What documentation is legally required under the GDPR?

Article 5 of the GDPR says that “The controller shall be responsible for, and able to demonstrate compliance with, paragraph 1 (‘accountability’).”

Article 12 of the GDPR requires you to provide information to the data subject in “concise, transparent, intelligible and easily accessible form, using clear and plain language…”. It also states that you can provide the information “in combination with standardised icons in order to give in an easily visible, intelligible and clearly legible manner a meaningful overview of the intended processing.”

Article 13 of the GDPR requires you to provide your DPO’s contact details, which aligns with the responsibility explanation; the purpose for which you are processing the data subject’s personal data, as well as the legal basis for that processing, which in many cases should form part of your explanation; and the existence of automated decision-making, including profiling, referred to in Article 22(1) and (4) and, at least in those cases, meaningful information about the logic involved, as well as the significance and the envisaged consequences of such processing for the data subject. You must document all of this to ensure you remain accountable.
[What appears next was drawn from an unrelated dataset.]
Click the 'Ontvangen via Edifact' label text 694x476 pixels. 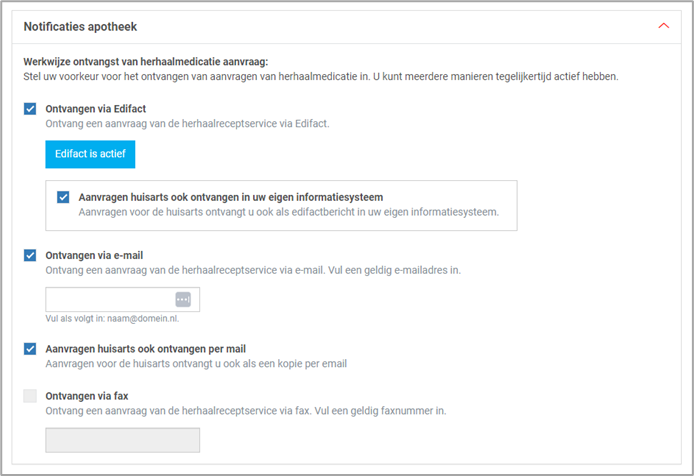(x=96, y=108)
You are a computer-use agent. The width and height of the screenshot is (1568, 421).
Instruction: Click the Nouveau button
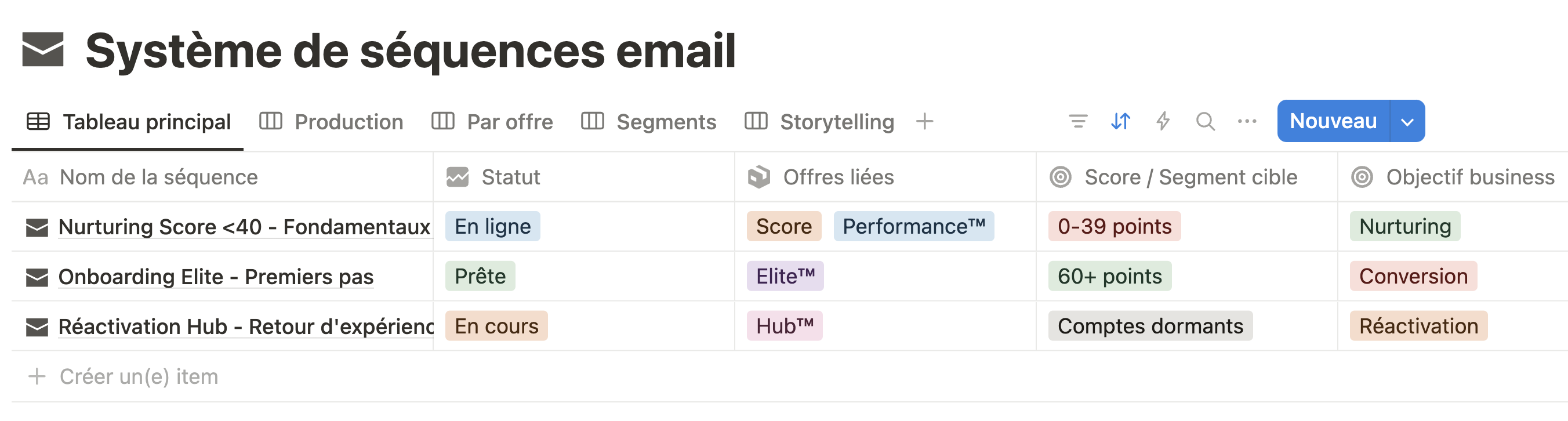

Article 14 of the GDPR applies to cases where you have not obtained personal data from the data subject directly. You should provide data subjects with the following information in addition to that required under Article 13, within a reasonable period after obtaining the personal data, but at the latest within one month, having regard to the specific circumstances in which the personal data are processed:

what categories of personal data you are processing; and
the source from which you obtained their personal data, and if applicable, whether it came from publicly accessible sources.

See Article 14 of the GDPR for further information on when it is not required to provide this information to the data subject. This includes when you are processing personal data for archiving purposes in the public interest, scientific or historical research purposes or statistical purposes. This is subject to certain conditions and safeguards.

Article 15 of the GDPR gives data subjects an additional right of access to the personal data that you hold on them. This means you should document how you will provide them with a copy of the personal data that you process.

Article 21 of the GDPR gives data subjects the right to object at any time, on grounds relating to their particular situation, to processing of personal data concerning them, including profiling. This means you should document how you ensure data subjects are aware of this right, and how you record if they have exercised this right.

Article 22 of the GDPR gives individuals the right not to be subject to a solely automated decision producing legal or similarly significant effects, unless certain conditions apply. It obliges you to adopt suitable measures to safeguard individuals, including the right to obtain human intervention, to express their view, and to contest the decision. This means you need to document how you will do this.

Article 30 of the GDPR helps you to fulfil the accountability principle. It states that an organisation shall “…maintain a record of processing activities under its responsibility.”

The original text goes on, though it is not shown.